2025年1月28日、八潮市で陥没した道路(写真・梅基展央)
1月に埼玉県八潮市で発生した道路陥没を受け、全国で下水道管の調査が進んでいる。直径2m以上、設置から30年以上が経過した下水道管が対象で、その距離は約5000キロにもなる。
だが、道路の陥没はいまも止まらない。6月29日には埼玉県川口市で市道が陥没。53年前に設置された下水道管の腐食が原因とみられる。7月1日には茨城県水戸市の国道が陥没。こちらも70年ほど前に設置された下水道管の老朽化が原因だ。
道路の陥没は年間に1万件ほど発生しているが、夏場に増えるというデータがある。国土交通省の研究機関の資料によれば、道路陥没件数が最も多いのが7月で、次いで6月、8月となっている。最少は2月だ。
【関連記事:断水招く「水道管破裂リスク」高い街を最新AIが計算…千葉・流山市はじめ “全国最弱都市” が明らかに】
「陥没の原因はさまざまですが、多いのは道路の下にある下水道管や排水施設の破損です。それにより周囲の土砂が流され、空洞が発生するのです」
そう説明するのは横山芳春氏(だいち災害リスク研究所所長)。地盤災害の専門家だ。
「夏場に多くなるのは、暑さでアスファルトが軟化するため。舗装が陥没しやすくなります。そして、雨量が増えるためです。梅雨や台風、ゲリラ豪雨などで水量が増え、下水管や排水施設への土砂侵入が増えて、空洞が拡大するのです。また地下水位が上昇したり、流れが変わることも影響します」(以下「」内は横山氏)
陥没の大きな要因とされる下水道管。下水道管が原因で起きる道路陥没は、年間に約2600件にものぼる。
総務省によると、全国の下水道管、約52万キロのうち、法定耐用年数の50年を超えている(老朽化率)のは7.3%。我が国の高度成長期に都市が拡大、上下水道の整備が進んでから約50年が経過したことを考えれば、今後老朽化率は急上昇することは明らかだ。なかには東京都三鷹市の61.4%、武蔵野市の60%と、下水道の老朽化率が著しく高い自治体もある。
陥没は「地盤」が関係することが少なくないと、横山氏は説明する。
「大きな陥没が起きた埼玉・八潮が典型的な例ですが、やはり軟弱な地盤では陥没が起きやすいと言えます。八潮は6000年前ころには入り江のような海で、陸地になったのは約2000年前とされています。そのため、地表から30~50mまでゆるい泥や砂の層からなる軟弱な地盤が続いています。

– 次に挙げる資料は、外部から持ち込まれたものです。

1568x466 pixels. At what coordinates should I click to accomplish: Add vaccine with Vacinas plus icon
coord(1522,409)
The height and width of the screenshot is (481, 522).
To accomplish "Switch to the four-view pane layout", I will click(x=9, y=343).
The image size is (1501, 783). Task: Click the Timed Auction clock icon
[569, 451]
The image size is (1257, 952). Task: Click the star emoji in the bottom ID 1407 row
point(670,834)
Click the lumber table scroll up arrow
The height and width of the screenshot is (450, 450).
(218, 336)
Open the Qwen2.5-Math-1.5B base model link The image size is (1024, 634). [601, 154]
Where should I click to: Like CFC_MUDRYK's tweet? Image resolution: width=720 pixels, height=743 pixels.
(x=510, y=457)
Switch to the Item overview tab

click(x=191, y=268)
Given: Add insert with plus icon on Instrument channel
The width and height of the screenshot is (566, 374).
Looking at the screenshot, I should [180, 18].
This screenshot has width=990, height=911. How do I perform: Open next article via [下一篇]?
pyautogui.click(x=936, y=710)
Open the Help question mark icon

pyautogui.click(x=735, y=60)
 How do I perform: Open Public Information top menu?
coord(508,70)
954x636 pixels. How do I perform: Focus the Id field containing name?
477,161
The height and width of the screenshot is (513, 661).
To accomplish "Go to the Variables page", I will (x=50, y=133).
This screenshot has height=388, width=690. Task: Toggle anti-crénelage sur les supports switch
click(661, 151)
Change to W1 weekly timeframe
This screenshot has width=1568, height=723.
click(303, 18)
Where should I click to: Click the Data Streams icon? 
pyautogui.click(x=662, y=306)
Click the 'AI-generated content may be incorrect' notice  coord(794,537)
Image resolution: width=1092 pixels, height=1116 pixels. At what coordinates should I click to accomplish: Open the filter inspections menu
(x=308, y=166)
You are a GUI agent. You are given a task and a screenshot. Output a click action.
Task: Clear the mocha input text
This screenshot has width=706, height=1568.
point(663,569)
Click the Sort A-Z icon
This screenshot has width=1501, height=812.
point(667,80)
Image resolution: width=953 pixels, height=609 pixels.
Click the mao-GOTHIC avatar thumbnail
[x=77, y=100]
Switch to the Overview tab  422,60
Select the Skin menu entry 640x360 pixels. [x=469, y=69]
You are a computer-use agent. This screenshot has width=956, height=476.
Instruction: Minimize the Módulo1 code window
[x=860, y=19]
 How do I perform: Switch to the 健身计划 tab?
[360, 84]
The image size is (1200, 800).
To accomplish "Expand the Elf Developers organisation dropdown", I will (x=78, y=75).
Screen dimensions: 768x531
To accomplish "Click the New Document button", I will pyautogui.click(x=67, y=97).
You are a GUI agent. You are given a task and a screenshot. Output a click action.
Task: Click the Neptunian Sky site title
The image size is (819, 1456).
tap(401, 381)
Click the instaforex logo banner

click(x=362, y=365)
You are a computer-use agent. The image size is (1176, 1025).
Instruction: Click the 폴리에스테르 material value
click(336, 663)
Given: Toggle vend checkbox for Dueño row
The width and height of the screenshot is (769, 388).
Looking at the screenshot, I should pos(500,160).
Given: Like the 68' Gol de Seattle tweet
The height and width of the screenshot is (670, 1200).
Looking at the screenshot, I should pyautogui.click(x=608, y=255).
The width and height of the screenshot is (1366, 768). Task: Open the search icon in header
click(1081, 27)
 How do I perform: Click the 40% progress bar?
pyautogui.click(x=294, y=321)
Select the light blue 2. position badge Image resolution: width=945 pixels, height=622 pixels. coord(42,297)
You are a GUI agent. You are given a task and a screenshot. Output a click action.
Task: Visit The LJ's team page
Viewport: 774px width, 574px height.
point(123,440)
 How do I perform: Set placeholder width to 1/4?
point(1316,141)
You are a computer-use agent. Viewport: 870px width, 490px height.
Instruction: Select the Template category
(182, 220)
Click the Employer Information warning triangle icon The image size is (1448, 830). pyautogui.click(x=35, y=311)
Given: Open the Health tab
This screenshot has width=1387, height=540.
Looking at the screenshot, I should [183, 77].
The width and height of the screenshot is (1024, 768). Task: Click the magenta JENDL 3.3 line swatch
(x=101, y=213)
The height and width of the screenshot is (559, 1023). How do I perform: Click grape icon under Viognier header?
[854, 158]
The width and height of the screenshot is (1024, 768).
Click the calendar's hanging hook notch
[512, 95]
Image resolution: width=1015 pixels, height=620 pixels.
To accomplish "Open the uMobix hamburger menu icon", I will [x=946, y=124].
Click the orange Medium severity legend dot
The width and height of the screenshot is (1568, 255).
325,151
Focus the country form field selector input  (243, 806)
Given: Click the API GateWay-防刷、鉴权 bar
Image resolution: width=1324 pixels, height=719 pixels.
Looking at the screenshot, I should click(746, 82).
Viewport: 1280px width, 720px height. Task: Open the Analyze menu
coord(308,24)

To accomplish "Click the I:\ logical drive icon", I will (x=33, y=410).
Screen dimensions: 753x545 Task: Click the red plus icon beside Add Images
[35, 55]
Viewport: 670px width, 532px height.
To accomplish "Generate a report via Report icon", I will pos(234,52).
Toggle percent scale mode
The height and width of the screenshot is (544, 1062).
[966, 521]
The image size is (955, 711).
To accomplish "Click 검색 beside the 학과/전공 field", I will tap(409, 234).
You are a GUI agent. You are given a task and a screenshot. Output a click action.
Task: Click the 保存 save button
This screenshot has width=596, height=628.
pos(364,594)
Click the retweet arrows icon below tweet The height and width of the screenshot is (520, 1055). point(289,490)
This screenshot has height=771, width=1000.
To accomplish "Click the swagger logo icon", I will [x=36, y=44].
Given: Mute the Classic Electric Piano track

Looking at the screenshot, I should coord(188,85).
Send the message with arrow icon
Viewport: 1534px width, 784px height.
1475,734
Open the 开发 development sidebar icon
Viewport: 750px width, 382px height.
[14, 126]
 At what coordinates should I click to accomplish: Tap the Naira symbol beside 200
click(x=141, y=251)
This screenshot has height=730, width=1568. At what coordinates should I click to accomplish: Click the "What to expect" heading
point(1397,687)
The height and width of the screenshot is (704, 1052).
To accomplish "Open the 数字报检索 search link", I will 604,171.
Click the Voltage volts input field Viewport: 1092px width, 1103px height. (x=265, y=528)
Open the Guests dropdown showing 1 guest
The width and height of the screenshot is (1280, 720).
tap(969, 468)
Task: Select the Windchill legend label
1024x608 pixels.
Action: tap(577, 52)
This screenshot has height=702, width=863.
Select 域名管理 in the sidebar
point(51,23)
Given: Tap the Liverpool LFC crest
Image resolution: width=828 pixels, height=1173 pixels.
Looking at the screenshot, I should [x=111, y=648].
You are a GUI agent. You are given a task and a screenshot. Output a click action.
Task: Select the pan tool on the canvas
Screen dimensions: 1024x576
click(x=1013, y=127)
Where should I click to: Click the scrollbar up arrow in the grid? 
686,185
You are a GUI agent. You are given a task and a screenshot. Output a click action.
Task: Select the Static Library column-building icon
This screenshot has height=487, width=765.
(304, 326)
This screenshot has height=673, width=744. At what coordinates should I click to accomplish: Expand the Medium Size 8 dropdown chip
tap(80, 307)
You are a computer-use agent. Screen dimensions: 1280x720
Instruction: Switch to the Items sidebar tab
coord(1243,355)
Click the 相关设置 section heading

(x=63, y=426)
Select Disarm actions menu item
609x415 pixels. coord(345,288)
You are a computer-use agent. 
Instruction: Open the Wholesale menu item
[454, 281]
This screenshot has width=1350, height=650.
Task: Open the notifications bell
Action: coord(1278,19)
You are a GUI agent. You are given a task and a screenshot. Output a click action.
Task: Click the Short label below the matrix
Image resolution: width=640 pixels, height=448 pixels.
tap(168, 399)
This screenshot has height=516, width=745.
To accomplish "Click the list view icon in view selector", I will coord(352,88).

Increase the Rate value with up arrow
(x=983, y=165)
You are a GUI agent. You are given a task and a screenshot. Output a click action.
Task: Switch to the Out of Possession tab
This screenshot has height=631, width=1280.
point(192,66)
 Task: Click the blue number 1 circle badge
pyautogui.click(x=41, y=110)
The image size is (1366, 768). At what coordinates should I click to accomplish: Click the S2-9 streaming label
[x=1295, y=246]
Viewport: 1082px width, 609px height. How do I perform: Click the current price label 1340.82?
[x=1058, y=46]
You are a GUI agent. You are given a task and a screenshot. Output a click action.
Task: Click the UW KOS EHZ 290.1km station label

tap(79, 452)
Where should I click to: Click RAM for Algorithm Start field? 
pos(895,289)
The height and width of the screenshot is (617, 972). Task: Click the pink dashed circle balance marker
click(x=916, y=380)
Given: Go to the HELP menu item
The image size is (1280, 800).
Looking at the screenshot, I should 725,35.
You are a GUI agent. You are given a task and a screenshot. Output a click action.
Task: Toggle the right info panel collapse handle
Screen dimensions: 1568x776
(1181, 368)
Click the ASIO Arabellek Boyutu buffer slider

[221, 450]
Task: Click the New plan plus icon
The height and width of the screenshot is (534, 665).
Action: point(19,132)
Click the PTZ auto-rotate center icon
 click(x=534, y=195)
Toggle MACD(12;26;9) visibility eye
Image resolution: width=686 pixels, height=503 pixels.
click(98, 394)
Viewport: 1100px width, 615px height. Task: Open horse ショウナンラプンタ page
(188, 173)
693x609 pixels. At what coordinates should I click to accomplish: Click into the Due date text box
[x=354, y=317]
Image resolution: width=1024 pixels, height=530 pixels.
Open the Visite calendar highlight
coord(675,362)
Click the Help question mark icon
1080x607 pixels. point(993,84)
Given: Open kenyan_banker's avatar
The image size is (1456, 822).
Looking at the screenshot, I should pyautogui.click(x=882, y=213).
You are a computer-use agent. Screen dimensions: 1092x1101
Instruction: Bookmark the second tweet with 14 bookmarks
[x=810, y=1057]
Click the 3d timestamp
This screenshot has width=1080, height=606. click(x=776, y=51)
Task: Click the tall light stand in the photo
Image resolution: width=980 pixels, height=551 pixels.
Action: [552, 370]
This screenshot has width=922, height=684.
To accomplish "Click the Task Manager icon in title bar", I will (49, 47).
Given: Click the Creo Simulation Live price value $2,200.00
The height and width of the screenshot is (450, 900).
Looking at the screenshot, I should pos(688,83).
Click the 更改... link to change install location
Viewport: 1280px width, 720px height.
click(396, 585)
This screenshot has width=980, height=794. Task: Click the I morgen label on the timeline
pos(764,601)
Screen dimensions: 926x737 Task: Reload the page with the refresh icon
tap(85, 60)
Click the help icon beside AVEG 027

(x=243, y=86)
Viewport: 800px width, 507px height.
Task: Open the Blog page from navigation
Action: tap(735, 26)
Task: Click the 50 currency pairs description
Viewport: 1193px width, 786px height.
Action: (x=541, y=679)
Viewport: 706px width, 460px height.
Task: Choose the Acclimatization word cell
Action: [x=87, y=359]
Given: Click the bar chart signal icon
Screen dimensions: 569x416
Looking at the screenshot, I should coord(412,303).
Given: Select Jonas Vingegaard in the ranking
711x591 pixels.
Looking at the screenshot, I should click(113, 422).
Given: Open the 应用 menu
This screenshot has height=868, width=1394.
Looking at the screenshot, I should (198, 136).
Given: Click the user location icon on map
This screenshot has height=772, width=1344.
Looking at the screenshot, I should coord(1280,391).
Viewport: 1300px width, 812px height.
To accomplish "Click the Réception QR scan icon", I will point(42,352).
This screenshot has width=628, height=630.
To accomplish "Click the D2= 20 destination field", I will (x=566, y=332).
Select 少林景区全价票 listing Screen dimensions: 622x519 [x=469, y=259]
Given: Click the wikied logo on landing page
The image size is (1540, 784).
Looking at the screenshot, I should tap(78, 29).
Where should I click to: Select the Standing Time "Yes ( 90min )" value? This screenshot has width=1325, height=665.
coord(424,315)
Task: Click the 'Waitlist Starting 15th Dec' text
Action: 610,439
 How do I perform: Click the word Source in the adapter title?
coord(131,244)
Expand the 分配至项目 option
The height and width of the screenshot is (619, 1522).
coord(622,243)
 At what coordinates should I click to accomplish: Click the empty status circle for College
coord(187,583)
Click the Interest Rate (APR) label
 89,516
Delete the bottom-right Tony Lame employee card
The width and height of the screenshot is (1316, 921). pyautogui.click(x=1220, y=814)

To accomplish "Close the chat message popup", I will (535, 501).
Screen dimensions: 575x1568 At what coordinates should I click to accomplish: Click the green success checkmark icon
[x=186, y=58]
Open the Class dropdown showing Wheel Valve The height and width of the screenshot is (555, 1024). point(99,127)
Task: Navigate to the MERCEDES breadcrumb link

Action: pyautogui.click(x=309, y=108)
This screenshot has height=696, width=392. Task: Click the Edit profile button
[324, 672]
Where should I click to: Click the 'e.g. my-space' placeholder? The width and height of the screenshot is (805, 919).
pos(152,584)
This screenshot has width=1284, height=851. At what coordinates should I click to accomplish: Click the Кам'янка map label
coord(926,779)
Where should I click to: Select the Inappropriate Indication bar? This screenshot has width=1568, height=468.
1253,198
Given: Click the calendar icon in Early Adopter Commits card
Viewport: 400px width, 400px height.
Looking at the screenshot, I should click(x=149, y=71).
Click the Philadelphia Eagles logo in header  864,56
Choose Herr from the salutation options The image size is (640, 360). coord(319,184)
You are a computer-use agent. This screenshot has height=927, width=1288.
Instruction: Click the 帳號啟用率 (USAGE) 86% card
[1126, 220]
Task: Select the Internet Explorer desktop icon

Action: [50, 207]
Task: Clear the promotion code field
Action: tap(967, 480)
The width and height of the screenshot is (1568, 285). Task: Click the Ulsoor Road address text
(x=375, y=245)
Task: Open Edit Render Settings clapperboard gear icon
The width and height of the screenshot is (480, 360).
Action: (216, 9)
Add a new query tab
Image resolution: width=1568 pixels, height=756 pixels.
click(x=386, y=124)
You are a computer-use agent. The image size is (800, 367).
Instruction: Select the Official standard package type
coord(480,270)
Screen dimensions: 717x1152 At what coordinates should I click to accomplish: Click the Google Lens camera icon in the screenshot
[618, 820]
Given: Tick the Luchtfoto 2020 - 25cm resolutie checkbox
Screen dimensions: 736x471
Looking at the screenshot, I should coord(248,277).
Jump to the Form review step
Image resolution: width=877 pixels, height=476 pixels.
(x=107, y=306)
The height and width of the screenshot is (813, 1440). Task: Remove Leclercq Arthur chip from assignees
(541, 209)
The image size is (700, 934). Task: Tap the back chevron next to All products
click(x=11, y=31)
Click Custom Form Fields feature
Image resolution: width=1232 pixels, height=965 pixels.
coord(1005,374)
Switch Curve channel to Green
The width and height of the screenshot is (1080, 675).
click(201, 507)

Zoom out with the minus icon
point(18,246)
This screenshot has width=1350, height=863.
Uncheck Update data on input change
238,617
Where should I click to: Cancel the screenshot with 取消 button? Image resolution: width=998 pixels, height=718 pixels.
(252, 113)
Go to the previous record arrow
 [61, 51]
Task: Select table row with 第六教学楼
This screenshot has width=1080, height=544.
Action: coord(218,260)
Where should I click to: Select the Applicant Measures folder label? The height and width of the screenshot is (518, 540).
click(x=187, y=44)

ただしこれは八潮に限った話ではありません。八潮を含む東京・埼玉東部はもちろん、大阪や名古屋、福岡、広島など、日本の大都市の多くが軟弱地盤の上に形成されています。水運に適した沿岸部に都市が発達してきた、日本の宿命ともいえるかもしれません」
また、大きな地震のあとにも陥没が起きることが少なくないと、横山氏は指摘する。
「地盤が液状化したところでは、道路の下の砂が動いたりして空洞が発生することもあります。地震直後ではなくても、その後空洞が大きくなって陥没が起きることもあります。現地調査をおこなった熊本や能登でも、そういった事例を数多く目にしています」
水道管の老朽化、軟弱な地盤が陥没を引き起こす大きな要素だが、そういった場所を知る手立てはあるのだろうか。
「NHKが公開している『全国水道危機マップ』というサイトがあります。上水道の老朽化率や耐震化率が、市町村単位でわかります。また、自治体が公開している上下水道などの資料を調べることも有効でしょう。地盤については、『J-SHIS 地震ハザードステーション』や国土地理院の『重ねるハザードマップ』『地理院地図』、また自治体が出している液状化や地盤の揺れやすさなどのハザードマップを調べてみてください」
そして何より大事なのは、地下の世界を“イメージする”ことだという。
「道路にマンホールがあるということは、地下に配管など何かがあるということ。それが何で、いつできたのか、どのようなものか。ここの地盤はどういった成り立ちなのか。そうやってイメージを持つことで想定できるリスクもあるはずです」
まずは自分の住む自治体の資料を確認しよう。